NOT everyone is left in the dark in Kai Fischer’s reality-confounding revival of Patrick Hamilton’s 1938 potboiler, given fresh life when it first gave rise to the term ‘gaslighting’, a form of of psychological manipulation used to convince victims that they’re mad. When Meg Fraser’s tweed-clad Inspector Rough swoops into Bella Manningham’s increasingly dimly-lit living room, it is with the tireless gusto of an avenging angel seeking to protect womankind from men like Bella’s husband Jack.

On the face of things, Jack, as played with quiet malevolence by Robin Laing, is a standard issue post-Victorian husband and master of his house, with all the everyday misogyny this implies. Full-on flirtation with Ruby Richardson’s sassed-up maid Nancy is just the half of it, and it is clear from the state of Esme Bayley’s woman on the verge Bella that things have gone a little bit further than what passes as normal behaviour.

Things are disappearing from under Bella’s nose, who, in Bayley’s trembling portrayal, looks like she might shatter into a million pieces any second. Cue Fraser’s gloriously meta Inspector Rough, who stomps about, offering glimpses of a thoroughly modern way of doing things, even as it is suggested Rough might be a product of Bella’s fevered imagination.

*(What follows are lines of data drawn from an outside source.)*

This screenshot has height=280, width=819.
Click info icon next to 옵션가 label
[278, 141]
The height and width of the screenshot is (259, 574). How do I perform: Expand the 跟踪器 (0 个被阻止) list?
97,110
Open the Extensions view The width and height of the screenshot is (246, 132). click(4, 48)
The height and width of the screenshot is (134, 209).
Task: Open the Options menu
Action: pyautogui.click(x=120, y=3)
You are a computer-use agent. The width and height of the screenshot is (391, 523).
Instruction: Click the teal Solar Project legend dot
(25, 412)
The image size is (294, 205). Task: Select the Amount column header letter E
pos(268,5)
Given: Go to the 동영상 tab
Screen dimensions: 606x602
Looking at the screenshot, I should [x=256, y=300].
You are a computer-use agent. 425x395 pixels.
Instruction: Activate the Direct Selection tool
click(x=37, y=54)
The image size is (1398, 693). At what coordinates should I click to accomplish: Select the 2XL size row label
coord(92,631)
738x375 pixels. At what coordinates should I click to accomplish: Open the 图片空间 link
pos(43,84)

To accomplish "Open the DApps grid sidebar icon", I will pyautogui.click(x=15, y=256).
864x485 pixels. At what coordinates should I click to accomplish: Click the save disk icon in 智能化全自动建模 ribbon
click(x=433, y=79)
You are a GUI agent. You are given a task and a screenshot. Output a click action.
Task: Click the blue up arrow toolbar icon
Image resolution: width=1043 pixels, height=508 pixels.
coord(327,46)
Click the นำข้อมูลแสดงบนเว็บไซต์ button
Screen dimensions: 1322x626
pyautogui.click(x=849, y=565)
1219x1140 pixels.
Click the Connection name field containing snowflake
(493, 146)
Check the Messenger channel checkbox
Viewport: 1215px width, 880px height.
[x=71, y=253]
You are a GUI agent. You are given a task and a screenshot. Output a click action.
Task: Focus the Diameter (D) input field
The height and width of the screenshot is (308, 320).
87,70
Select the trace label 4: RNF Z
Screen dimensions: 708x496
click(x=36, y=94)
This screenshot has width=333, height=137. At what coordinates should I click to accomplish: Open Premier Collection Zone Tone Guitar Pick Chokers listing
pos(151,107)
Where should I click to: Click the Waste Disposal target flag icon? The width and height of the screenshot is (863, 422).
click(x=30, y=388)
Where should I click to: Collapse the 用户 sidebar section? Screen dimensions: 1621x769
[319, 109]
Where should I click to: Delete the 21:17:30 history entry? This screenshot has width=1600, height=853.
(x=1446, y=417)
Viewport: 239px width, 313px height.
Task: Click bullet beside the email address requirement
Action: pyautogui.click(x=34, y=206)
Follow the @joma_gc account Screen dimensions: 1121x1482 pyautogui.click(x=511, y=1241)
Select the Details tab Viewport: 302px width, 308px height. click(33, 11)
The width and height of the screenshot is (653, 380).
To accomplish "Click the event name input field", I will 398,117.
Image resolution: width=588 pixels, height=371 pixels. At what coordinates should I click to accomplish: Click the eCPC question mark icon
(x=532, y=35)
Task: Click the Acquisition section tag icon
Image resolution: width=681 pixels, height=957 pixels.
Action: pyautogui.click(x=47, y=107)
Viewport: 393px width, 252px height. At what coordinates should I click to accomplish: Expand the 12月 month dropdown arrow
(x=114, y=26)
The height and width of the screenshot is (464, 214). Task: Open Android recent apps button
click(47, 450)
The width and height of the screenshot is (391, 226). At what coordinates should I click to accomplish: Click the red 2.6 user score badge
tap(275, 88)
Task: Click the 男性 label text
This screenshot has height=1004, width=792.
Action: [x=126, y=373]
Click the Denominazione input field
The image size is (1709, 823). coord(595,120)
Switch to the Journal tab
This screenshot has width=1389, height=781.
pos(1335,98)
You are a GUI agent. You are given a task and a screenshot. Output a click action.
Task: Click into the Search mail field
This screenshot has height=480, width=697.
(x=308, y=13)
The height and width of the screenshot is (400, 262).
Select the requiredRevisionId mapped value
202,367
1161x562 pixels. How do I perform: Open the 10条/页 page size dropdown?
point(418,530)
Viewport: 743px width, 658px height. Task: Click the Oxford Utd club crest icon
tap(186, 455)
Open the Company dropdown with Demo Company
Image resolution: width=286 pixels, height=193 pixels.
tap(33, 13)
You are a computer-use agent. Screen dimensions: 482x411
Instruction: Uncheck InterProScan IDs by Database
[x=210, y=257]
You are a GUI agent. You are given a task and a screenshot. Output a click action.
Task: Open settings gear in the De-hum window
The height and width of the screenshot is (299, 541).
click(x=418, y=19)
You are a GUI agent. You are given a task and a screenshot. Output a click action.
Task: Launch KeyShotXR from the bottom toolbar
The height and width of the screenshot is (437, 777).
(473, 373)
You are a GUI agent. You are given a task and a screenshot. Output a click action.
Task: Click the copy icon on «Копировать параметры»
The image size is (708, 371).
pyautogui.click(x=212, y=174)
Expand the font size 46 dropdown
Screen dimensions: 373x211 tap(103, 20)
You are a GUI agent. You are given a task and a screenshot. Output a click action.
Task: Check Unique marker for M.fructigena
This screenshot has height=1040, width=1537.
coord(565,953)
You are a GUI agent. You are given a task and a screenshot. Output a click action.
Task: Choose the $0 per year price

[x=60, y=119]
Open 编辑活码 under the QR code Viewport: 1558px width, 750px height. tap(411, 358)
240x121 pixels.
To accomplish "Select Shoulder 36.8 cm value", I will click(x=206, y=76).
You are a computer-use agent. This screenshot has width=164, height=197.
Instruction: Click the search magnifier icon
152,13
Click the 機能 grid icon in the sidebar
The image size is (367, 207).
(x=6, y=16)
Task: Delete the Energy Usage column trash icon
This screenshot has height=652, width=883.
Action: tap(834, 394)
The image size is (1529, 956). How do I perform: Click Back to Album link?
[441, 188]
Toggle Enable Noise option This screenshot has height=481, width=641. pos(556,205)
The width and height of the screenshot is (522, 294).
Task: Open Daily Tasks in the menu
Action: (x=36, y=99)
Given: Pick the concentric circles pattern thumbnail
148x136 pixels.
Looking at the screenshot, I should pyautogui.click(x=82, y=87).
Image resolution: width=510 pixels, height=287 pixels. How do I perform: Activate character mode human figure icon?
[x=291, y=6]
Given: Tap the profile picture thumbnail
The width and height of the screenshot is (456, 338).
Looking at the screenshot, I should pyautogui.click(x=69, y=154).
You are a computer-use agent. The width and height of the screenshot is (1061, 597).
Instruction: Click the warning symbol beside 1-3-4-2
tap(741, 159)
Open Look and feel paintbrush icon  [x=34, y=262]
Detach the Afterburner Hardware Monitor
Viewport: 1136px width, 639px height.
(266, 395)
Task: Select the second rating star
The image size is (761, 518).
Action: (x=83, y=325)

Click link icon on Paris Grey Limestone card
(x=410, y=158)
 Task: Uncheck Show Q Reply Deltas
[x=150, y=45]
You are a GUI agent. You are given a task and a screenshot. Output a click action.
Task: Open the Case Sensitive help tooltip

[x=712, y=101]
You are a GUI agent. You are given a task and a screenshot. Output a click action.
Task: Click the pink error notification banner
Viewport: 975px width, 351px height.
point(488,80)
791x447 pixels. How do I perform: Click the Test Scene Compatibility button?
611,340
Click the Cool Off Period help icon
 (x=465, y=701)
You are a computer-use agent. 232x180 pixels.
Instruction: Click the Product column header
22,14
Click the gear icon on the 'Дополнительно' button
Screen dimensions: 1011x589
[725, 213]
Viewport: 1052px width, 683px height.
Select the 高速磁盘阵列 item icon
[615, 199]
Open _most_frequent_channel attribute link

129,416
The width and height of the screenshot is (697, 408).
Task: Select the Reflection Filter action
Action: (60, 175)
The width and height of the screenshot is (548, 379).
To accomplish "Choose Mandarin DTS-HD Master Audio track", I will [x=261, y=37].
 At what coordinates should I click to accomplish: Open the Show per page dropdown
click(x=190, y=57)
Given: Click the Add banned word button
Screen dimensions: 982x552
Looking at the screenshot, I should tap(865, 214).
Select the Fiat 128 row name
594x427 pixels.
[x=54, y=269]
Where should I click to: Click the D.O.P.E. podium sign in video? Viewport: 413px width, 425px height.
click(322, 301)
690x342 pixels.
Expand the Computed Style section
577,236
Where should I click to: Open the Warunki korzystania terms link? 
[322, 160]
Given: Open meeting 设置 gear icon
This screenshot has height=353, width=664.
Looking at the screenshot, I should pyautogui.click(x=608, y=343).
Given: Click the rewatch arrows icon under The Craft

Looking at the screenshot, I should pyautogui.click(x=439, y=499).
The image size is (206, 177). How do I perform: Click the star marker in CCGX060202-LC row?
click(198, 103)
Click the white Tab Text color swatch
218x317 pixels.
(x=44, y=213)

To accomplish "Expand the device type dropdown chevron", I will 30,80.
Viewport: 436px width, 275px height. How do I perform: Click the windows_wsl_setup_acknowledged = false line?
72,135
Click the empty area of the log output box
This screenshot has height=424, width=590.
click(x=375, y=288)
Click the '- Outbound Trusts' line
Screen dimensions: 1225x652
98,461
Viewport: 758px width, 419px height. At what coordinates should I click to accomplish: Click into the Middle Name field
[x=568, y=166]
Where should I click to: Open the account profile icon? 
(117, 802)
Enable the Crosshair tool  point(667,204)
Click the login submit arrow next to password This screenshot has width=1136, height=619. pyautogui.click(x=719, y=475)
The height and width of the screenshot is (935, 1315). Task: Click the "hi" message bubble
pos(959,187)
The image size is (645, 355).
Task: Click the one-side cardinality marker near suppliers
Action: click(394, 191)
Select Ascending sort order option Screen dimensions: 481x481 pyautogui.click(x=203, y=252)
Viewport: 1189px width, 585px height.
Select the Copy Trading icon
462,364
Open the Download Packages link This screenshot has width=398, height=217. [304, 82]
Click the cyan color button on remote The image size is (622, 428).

Set on Fischer’s doll’s house of a set in the gloom of Christoph Wagner’s lighting, such reimaginings are a game enough way of loosening up a play very much of its time. Fischer’s mix of melodrama, noir and something far stranger comes through the thumps and bumps of Matt Padden’s sound design by way of MJ McCarthy’s dream-like chanson. Any fresh light this sheds can’t help but be dimmed by Hamilton’s off-kilter script, so the delirium it induces may be a portent of abusive relationships to come, but without any guarantee of the equivalent of an Inspector Rough to sort things out for the better.